Eles têm um sistema de competência, em que essas grandes obras, todas elas, são bancadas pelo governo central. No entanto, a governança dessas obras e a manutenção geralmente é feita pelos governos locais e até por privados. Aqui, para resolver a proteção de cheias, têm que estar muito juntos governos federal, estadual e municipal. Na medida do possível, nós estamos juntos. As obras deles são bancadas e feitas pelo governo federal. Aqui o modelo encontrado foi de repassar o recurso para o governo do Estado e o Estado fazer as obras. Esse é um modelo à moda brasileira. Proteção de cheia é tu não permitir que a água entre na cidade. Isso tem um papel da União, tem um papel do governo do Estado e tem um papel nosso também. Agora, o papel de tirar a água da cidade para dentro do rio é a competência da prefeitura de Porto Alegre.

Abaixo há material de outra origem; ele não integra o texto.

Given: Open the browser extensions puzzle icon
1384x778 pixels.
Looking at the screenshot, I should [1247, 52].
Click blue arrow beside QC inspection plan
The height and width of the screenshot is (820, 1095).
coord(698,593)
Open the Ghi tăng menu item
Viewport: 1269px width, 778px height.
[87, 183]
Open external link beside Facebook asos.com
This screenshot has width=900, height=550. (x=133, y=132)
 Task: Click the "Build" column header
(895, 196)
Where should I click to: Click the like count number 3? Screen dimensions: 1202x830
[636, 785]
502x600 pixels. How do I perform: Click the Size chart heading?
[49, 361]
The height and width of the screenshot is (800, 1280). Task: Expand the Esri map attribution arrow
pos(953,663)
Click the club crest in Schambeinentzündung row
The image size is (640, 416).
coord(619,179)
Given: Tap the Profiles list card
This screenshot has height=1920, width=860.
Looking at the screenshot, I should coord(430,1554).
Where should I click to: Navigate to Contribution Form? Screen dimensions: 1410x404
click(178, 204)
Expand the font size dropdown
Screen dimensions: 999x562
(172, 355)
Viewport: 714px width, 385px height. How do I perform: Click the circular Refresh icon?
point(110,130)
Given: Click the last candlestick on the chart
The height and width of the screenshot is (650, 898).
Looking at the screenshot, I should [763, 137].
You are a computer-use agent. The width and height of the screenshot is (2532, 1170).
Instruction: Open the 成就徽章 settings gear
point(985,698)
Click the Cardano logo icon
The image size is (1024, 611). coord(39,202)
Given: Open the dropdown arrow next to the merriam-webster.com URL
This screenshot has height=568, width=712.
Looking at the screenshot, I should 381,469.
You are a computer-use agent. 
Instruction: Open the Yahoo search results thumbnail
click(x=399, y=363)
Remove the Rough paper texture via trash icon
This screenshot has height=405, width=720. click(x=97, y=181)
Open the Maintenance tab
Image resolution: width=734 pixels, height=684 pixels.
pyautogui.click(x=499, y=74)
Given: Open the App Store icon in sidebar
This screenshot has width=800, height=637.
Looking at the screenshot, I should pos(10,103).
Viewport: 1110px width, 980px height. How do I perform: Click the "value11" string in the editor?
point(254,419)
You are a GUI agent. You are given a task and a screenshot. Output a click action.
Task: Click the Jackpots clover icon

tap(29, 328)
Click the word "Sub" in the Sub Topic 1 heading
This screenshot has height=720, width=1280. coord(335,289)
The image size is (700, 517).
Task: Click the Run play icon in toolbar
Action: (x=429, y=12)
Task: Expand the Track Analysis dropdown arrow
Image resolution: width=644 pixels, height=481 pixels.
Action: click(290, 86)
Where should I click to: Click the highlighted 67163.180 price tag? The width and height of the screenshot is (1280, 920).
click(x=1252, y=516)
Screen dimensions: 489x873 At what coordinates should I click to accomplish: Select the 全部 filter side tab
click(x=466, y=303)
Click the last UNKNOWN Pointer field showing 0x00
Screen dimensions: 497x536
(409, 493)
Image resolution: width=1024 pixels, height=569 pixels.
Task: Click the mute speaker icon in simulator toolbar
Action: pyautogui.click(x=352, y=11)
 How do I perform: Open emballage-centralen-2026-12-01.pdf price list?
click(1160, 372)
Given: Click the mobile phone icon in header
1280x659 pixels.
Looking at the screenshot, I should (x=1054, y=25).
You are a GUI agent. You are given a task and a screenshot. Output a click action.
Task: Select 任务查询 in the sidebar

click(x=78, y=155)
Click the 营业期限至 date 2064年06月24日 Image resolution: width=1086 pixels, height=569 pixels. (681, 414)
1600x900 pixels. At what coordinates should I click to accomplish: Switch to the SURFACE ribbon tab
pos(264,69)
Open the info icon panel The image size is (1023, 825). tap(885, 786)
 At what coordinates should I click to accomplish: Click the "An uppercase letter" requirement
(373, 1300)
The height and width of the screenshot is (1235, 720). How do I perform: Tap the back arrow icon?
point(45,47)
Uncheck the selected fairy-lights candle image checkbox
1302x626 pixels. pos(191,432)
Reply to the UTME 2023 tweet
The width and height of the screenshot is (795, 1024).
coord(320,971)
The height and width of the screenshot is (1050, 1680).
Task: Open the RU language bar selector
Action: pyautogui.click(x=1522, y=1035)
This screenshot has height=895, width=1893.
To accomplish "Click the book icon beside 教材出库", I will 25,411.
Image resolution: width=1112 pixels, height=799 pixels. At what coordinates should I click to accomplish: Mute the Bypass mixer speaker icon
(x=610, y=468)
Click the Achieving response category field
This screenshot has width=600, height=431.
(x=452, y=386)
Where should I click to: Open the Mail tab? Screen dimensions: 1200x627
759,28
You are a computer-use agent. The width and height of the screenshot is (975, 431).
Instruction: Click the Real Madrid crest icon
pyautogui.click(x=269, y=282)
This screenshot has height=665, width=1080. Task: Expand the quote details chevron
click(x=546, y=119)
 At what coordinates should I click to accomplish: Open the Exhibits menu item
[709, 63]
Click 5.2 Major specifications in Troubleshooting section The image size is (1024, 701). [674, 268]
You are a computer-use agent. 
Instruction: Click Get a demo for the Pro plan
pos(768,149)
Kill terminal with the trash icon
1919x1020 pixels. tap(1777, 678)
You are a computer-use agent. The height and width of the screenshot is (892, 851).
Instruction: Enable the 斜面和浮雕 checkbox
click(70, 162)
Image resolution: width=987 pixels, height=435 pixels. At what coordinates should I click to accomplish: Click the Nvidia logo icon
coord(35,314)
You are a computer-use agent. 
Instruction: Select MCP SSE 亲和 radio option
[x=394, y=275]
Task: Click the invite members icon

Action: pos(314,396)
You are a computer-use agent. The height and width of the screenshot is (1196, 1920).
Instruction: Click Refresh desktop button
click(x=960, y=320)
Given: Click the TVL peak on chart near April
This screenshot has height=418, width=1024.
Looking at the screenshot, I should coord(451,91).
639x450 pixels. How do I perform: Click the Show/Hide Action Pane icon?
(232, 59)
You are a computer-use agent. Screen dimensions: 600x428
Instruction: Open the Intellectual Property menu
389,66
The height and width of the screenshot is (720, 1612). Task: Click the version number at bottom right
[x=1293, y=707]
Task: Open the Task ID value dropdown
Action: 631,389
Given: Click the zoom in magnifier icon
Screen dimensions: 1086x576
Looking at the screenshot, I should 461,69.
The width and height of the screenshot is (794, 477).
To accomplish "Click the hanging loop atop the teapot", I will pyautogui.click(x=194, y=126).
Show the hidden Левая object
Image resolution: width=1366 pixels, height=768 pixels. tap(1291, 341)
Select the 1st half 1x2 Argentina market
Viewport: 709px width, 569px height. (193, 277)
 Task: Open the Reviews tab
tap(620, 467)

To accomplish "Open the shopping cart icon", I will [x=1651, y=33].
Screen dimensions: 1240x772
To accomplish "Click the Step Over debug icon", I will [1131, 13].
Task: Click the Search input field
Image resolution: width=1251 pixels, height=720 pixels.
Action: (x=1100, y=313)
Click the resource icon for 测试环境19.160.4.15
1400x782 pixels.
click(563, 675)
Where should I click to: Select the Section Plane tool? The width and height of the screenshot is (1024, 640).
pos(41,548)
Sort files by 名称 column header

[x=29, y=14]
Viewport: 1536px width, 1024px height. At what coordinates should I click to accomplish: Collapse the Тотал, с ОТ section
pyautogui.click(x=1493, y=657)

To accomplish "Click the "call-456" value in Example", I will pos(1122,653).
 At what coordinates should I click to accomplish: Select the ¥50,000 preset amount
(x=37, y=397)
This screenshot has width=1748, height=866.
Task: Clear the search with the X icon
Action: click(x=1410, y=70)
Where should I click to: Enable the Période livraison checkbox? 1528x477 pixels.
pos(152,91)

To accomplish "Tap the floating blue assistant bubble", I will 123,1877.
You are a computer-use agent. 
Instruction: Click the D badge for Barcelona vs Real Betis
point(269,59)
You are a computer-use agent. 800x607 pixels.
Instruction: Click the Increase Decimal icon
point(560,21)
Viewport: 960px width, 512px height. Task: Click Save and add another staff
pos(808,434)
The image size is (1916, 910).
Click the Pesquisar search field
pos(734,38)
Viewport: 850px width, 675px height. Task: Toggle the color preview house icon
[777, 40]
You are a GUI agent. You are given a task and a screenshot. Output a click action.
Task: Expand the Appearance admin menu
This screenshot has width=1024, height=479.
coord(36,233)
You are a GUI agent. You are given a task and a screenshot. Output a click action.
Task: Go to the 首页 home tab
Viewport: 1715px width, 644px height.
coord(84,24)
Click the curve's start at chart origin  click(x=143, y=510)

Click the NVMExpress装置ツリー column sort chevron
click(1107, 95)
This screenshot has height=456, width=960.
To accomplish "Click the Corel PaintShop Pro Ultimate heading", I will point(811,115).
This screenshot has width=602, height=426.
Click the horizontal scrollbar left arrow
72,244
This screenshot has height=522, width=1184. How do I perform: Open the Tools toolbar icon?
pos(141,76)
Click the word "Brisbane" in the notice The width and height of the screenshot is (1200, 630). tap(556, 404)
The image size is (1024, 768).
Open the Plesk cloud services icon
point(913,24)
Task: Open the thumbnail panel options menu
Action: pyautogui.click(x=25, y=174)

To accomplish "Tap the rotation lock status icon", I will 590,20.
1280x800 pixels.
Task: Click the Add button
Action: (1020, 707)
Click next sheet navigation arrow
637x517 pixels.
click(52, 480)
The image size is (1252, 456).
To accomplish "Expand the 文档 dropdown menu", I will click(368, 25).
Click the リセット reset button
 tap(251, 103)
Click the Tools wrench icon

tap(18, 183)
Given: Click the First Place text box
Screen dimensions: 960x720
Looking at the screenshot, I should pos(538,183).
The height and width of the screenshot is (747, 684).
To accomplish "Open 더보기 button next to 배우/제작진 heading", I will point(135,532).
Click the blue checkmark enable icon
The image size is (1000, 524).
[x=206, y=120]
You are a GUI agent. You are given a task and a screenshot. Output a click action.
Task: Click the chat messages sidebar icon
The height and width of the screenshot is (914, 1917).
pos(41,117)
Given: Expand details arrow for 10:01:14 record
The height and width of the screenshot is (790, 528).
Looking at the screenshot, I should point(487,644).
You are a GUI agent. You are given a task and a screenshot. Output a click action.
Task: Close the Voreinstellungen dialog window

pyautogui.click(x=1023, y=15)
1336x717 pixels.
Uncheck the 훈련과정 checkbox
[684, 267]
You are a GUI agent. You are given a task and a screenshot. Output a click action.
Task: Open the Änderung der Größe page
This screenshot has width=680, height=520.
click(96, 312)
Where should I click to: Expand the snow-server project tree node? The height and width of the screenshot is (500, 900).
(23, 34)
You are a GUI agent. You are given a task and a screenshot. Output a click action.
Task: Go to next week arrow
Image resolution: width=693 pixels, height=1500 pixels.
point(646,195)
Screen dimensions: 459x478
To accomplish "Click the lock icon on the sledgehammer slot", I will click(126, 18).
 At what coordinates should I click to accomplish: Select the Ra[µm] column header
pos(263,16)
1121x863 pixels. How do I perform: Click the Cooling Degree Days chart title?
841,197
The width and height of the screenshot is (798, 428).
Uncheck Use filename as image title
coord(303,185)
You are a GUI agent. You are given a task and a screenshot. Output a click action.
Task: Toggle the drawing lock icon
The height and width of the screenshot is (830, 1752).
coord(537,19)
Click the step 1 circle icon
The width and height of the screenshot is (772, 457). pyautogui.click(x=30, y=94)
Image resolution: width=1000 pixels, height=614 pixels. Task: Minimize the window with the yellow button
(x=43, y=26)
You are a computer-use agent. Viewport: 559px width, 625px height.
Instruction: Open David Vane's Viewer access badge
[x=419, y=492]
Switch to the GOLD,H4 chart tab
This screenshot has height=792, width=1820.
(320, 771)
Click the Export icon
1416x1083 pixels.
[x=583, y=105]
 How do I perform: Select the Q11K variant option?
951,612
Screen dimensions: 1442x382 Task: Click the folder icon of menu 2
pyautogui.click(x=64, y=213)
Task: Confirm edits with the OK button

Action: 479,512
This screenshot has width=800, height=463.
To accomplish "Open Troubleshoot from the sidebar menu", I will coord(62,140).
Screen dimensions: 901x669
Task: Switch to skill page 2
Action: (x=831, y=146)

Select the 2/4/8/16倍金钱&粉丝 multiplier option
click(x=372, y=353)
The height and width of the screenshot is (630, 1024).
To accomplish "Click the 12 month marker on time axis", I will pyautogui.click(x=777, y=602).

Como resolver os problemas?
Os financiamentos que nós estamos tratando, seja nacional, seja internacional, e seja também do PAC, vão dar conta de muita dessas obras e também da parceirização do Dmae. Qualquer dinheiro que advenha dessa parceirização vai para a drenagem urbana, porque são dois dramas que a cidade tem: proteção de cheias e alagamentos. A cidade cresceu muito em número de população e a sua infraestrutura não acompanhou. Então essas redes são inadequadas, menores, são redes que estouram. As pessoas perguntam assim: "Tem alagamento na cidade?". Tem hoje e tinha antes das enchentes. Isso não se resolve da noite pro dia, tem que ter obra. Para resolver enchente, para resolver drenagem urbana, tem que ter dinheiro, obra de drenagem e casa de bomba.
Está no radar da prefeitura construir mais casas de bombas?
Não basta só 23, tem que ter muito mais casas de bombas. Tem que melhorar as que estão aí e tem que ter muitas outras casas de bombas, porque tem cota baixa em muitos lugares da cidade e quando isso acontece a água fica no cano e não sai se não for empurrada pela bomba.